→ Exercise
Among the entries below, determine how many lines contain the word "target" and state only that figure.

→ Extracted records
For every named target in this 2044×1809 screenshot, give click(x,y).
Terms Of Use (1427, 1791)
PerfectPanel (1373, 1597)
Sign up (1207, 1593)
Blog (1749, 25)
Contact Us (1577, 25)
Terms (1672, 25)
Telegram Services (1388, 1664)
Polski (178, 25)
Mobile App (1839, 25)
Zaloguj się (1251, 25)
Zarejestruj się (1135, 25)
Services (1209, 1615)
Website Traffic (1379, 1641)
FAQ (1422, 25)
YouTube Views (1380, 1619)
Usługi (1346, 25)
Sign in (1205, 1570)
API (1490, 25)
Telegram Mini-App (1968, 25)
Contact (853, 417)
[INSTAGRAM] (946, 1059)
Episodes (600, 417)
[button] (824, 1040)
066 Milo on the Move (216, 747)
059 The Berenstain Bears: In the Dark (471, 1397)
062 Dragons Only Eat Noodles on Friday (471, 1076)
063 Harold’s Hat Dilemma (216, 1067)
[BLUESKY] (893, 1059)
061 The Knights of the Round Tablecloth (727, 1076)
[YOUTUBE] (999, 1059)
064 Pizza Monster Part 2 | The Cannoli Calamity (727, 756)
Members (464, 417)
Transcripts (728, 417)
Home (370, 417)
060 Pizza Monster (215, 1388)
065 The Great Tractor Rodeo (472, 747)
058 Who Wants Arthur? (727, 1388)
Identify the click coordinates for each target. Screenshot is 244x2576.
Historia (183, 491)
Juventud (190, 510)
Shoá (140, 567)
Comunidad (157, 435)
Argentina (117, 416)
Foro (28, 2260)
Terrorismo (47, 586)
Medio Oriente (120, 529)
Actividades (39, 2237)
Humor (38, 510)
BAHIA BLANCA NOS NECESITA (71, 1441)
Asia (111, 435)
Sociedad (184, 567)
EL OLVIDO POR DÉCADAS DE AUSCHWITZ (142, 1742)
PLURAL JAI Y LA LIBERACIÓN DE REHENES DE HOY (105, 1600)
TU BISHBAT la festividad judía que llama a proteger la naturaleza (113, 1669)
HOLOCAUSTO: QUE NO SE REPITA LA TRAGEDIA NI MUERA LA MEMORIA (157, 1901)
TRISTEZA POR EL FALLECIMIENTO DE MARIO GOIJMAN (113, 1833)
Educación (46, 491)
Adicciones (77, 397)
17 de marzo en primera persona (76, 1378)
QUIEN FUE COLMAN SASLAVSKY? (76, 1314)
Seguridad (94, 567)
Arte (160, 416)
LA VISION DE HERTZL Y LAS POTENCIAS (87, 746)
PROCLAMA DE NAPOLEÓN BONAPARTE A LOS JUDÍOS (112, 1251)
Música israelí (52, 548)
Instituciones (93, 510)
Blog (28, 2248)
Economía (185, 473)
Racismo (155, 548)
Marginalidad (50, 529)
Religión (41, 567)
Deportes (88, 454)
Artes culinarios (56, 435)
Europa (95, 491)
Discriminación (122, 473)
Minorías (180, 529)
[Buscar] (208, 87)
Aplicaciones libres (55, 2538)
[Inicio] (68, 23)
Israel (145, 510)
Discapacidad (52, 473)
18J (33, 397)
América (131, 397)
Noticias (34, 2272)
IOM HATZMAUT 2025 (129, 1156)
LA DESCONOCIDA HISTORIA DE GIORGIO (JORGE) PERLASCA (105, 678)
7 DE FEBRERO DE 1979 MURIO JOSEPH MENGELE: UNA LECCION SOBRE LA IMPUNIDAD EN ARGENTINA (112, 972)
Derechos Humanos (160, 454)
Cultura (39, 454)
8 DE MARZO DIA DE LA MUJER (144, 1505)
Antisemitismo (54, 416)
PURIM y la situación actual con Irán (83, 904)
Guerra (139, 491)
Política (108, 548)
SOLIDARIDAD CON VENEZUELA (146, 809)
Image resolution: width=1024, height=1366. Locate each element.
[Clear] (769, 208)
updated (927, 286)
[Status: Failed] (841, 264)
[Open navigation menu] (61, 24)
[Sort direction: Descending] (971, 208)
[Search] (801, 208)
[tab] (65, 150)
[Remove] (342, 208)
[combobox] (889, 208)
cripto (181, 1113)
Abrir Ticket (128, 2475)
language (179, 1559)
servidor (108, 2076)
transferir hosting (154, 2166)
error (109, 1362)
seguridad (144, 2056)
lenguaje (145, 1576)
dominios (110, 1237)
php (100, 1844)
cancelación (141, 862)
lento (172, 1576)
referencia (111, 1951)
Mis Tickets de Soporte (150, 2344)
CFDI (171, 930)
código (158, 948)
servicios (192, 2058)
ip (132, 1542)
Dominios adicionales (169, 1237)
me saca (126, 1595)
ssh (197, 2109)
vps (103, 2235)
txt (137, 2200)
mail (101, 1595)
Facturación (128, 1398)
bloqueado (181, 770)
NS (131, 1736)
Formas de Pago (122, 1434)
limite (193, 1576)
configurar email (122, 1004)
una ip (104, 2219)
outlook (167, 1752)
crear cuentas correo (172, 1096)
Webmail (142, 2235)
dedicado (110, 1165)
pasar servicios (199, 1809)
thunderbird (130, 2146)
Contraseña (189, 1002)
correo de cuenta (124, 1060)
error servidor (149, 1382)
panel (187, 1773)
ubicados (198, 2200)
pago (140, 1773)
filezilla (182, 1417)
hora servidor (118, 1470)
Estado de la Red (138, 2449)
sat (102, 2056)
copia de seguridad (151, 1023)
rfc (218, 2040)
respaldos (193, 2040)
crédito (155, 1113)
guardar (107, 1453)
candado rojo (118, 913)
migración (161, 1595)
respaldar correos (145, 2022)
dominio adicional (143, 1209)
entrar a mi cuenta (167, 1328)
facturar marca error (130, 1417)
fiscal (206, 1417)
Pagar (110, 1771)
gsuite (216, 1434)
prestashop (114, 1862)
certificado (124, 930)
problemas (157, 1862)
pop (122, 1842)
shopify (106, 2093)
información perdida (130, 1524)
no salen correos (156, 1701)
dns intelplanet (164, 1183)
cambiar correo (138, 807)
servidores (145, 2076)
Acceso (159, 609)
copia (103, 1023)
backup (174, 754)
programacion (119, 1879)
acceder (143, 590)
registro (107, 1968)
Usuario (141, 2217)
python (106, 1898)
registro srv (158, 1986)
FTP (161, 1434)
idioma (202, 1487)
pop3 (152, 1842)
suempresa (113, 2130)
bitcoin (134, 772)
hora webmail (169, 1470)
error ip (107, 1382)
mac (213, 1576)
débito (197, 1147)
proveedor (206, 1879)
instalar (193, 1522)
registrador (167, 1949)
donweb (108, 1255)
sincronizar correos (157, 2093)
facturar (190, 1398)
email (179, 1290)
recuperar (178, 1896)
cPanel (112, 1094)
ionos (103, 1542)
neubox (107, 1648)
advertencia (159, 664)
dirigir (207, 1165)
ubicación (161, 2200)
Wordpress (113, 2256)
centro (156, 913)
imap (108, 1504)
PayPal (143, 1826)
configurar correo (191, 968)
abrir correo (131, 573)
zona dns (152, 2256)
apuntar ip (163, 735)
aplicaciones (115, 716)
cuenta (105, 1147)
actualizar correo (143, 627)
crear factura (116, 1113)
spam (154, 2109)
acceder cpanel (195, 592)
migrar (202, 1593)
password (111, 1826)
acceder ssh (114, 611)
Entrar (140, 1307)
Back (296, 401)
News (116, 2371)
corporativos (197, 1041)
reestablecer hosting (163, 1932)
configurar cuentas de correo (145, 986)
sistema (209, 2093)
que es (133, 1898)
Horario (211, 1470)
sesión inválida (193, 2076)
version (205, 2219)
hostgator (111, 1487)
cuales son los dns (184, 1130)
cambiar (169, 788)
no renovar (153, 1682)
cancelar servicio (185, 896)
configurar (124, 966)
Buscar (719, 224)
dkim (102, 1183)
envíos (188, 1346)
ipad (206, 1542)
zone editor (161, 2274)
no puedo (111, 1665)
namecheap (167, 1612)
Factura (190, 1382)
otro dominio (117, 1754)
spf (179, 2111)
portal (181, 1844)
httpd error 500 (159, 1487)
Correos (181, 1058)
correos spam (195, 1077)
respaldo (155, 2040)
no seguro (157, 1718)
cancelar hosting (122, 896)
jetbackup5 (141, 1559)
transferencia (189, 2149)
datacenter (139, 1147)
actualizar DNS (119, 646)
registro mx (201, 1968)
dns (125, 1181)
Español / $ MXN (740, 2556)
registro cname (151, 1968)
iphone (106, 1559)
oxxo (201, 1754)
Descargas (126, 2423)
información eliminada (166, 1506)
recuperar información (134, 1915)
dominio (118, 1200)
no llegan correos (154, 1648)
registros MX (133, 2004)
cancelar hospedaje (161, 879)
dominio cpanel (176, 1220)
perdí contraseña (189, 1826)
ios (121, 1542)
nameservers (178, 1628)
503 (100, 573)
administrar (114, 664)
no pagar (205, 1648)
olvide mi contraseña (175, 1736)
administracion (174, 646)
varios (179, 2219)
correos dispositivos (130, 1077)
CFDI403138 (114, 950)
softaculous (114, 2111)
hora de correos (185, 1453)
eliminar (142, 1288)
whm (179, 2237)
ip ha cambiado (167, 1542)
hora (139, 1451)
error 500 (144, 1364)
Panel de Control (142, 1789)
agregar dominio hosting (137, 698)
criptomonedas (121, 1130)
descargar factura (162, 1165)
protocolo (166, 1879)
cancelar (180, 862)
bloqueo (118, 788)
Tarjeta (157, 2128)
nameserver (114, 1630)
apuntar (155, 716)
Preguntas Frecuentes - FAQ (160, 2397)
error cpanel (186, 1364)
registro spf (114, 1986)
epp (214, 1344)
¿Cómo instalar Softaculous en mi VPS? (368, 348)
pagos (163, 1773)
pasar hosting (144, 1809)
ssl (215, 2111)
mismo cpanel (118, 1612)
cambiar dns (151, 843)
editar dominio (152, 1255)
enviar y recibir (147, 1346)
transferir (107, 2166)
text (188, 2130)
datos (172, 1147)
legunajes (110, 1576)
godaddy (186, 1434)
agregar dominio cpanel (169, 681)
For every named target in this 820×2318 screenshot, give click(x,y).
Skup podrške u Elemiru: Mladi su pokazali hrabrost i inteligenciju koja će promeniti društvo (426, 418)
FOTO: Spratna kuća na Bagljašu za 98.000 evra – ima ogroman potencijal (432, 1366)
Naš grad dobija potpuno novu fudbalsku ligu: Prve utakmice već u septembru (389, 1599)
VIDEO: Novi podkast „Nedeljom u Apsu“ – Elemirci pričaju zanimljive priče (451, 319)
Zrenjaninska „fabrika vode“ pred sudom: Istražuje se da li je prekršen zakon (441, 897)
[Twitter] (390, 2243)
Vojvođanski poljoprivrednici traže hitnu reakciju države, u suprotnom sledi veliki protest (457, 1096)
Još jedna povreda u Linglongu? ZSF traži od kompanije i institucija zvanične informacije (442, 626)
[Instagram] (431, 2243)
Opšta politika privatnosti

→ Response area
3